British soft drinks maker Britvic today reported a 19% fall in annual profit.
It blamed a costly recall of its Fruit Shoot children's drink and a cold, wet summer across most of its markets.
The recall will cost it £16.9m this year, and up to £8m in 2013, it said.
The Tango and Robinsons maker said its underlying pretax profit was £84.4m in the year to September 30, down from £105.1m the previous year.
Britvic, which also makes and sells PepsiCo brands in Britain and Ireland, said a strong GB carbonates performance and market share gains had been undone by a recall of its Fruit Shoot drink over faulty caps.

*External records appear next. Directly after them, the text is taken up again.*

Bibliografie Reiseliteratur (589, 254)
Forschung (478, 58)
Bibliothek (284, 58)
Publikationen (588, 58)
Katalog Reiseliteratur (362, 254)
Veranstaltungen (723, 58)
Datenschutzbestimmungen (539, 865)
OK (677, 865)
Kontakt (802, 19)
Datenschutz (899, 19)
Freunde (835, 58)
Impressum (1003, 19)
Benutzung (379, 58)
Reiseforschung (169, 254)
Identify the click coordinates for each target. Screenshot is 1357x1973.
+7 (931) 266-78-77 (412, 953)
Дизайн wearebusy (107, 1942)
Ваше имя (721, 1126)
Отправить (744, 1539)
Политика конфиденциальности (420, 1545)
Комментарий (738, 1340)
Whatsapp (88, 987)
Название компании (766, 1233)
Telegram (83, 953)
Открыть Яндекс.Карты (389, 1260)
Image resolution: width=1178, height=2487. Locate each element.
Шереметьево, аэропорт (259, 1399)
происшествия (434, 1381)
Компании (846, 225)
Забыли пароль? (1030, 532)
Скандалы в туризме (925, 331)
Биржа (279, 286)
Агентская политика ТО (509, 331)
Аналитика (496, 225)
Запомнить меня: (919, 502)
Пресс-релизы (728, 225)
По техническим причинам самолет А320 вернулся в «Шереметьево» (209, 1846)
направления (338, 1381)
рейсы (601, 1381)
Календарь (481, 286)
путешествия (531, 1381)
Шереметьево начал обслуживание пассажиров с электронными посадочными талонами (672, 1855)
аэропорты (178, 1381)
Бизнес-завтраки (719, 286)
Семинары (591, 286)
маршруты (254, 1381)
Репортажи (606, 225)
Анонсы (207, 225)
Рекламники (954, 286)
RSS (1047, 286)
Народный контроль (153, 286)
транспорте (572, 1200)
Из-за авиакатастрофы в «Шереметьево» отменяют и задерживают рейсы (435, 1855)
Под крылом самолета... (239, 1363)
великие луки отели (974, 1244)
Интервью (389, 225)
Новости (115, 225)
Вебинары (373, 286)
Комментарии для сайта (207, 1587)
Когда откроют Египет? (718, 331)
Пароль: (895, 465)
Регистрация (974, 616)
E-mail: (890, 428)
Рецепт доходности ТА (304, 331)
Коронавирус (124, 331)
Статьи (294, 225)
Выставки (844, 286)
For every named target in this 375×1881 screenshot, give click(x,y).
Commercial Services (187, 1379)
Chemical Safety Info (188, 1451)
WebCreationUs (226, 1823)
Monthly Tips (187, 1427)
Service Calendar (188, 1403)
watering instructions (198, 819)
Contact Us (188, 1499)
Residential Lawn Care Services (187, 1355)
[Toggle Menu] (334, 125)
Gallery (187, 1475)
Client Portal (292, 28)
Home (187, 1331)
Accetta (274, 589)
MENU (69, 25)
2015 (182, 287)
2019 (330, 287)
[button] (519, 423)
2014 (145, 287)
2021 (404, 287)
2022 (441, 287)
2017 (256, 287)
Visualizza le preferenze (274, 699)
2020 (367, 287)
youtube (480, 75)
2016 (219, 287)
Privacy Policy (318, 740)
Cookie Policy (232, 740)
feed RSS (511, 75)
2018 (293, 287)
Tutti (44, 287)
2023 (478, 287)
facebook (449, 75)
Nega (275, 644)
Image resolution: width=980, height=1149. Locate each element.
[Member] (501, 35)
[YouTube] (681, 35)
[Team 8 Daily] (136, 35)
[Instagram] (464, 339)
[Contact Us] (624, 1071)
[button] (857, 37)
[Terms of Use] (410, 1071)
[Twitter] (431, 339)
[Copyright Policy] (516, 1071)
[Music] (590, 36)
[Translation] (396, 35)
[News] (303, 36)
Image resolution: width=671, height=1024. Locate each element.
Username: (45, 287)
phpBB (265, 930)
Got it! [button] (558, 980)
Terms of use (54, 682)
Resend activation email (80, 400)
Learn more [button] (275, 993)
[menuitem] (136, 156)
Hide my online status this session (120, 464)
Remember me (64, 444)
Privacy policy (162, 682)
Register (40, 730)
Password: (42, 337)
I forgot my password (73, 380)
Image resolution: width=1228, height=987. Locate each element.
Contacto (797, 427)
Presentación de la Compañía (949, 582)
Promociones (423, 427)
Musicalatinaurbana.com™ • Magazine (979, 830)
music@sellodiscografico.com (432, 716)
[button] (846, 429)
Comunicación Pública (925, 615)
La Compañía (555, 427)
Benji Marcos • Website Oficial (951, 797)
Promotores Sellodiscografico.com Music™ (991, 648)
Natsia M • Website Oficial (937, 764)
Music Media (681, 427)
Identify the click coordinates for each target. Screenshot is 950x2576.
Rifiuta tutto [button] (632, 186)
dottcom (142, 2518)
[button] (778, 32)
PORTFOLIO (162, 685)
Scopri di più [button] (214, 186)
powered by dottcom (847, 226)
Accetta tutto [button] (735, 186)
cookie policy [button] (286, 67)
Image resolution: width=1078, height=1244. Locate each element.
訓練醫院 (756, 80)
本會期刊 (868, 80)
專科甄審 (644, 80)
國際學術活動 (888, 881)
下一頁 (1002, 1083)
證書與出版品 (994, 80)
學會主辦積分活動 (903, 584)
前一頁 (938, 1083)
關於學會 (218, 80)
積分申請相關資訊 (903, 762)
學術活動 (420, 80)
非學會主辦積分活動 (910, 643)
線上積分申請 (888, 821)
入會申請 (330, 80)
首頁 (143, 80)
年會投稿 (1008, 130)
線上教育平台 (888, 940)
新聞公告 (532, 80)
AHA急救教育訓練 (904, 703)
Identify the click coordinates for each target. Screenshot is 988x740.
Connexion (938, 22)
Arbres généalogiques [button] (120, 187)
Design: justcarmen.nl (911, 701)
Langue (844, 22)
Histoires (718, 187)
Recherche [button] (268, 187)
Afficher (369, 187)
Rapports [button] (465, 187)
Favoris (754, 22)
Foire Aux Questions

The Fruit Shoot hit pushed total group revenue down 0.8% to £1.26 billion at constant exchange rates, impacting its GB Stills, International and France businesses.
The group also said that its Irish operations continued to slump under tough economic conditions. It noted that the pubs and clubs sector continued to contract here and were significantly impacted by the performance of the third party brands that it distributes through the licensed wholesale business.
Britvic said it continued to invest in and support its key brands in Ireland, with MiWadi, Club and 7Up retaining their number one positions. It also refreshed its Ballygowan brand as it looks to ''cement'' its clear number one position,
''Trading conditions remained difficult in Ireland and we have to take action to reduce costs, including a material reduction in headcount and the outsourcing of secondary distribution,'' the company said in its results statement.
Britvic earlier this month agreed terms on a £1.4 billion merger with smaller rival and Irn-Bru producer AG Barr. The all-share deal with Barr, which is subject to both shareholder and regulatory approval, will create one of Europe's biggest soft drinks companies, named Barr Britvic Soft Drinks.
The enlarged group, to be run by highly-rated Barr chief executive Roger White, will result in a 63% stake for Britvic shareholders with AG Barr investors holding the rest.